### Article
++++++++++++++++++++

L’ancienne gare de Strasbourg

La silhouette élégante de l’ancienne gare de Strasbourg a constitué mon horizon pendant les trente-quatre dernières années de ma vie. D’abord voisine de l’ancienne Halle aux Blés, elle a ensuite partagé le panorama qui s’ouvrait devant la maison familiale avec la grande Synagogue. Mais elle n’a accueilli des trains que peu de temps, avant de devenir la halle couverte où nous aimions chercher des provisions. C’était si pratique ! Il existe peu d’ilots, à Strasbourg, qui se soient autant transformés que celui-ci. Mais je ne suis pas certain d’aimer ce que votre époque en a fait…

Antoine Wendling

Pour celles et ceux qui ne me connaissent pas encore,
je suis Antoine Wendling, architecte strasbourgeois né en 1828.
Je raconte dans ces pages quelques souvenirs de ma vie professionnelle ou familiale dans la capitale alsacienne que j’ai tant aimée.
En suivant ces liens, vous pouvez mieux nous connaître, moi et ma petite famille.

Le Marais Vert

Le Marais Vert, c’est tout ce secteur situé entre les faubourgs de Pierre et de Saverne, intégré à l’enceinte de la ville à la fin du XIVe siècle, mais resté campagnard et miséreux, un peu à l’écart. La construction de quais de part et d’autre du canal des Faux-Remparts en 1837, ainsi que de plusieurs ponts, allait tout changer.

Depuis la construction de la Halle aux Blés en 1829, la vocation industrielle et commerciale du Marais Vert n’a cessé de s’affirmer. Dans un quartier déjà parsemé d’entrepôts, de hangars, de fabriques et de remises en tous genres, l’usine à gaz construite en 1839 l’a confirmée. La construction de la première gare intra-muros de Strasbourg en a été le couronnement… éphémère !

++++++++++++++++++++

### Données fournies
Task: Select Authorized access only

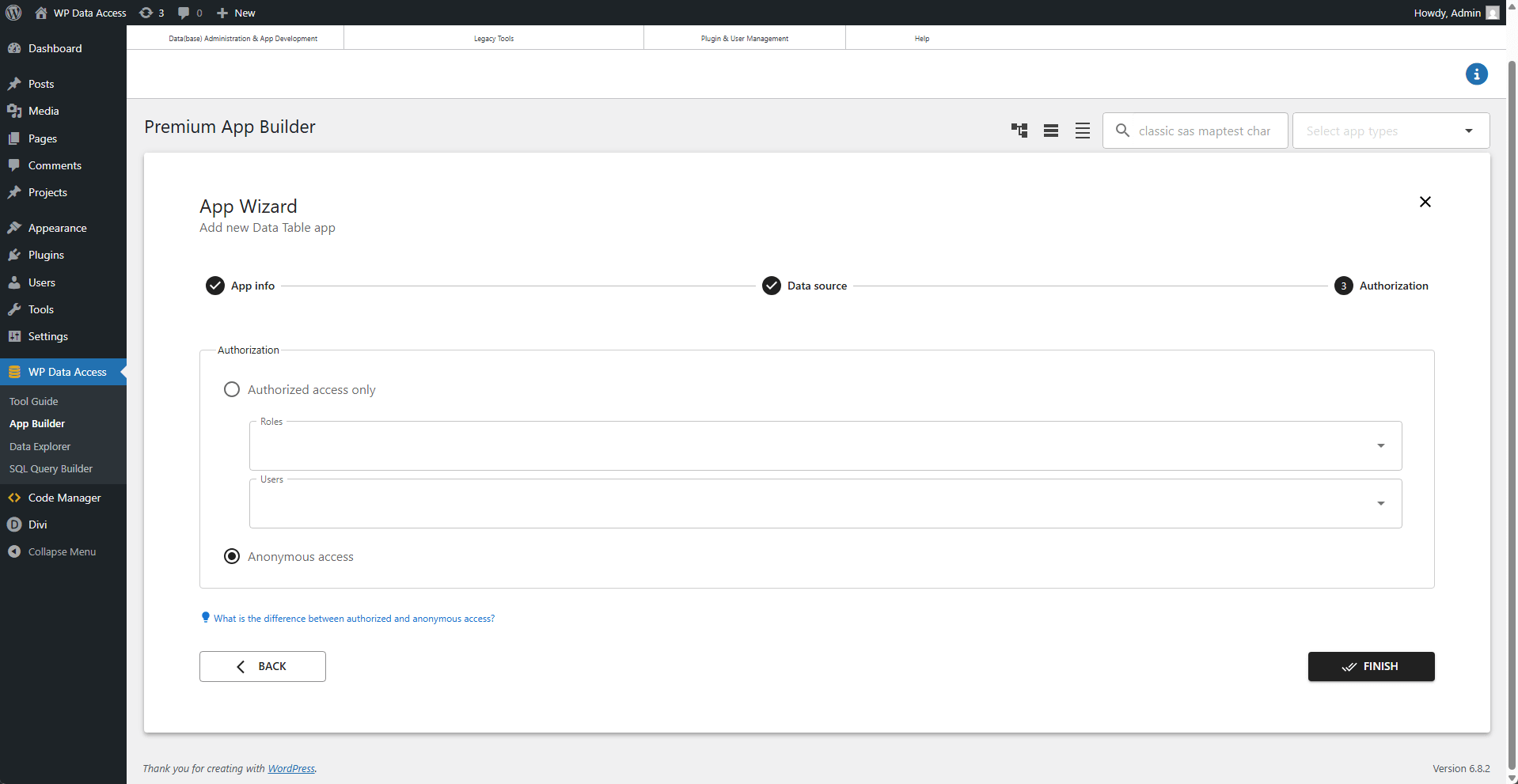Action: pos(231,389)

++++++++++++++++++++

### Exercice court 1
D'après l'article, en quelle année les quais de part et d'autre du canal des Faux-Remparts ont-ils été construits ?
### Exercice court 2
Relevez toutes les années écrites en chiffres dans l'article, dans leur ordre d'apparition.
Les données n'interviennent pas dans cet exercice.

### Réponse 1
En 1837.

### Réponse 2
1828, 1837, 1829, 1839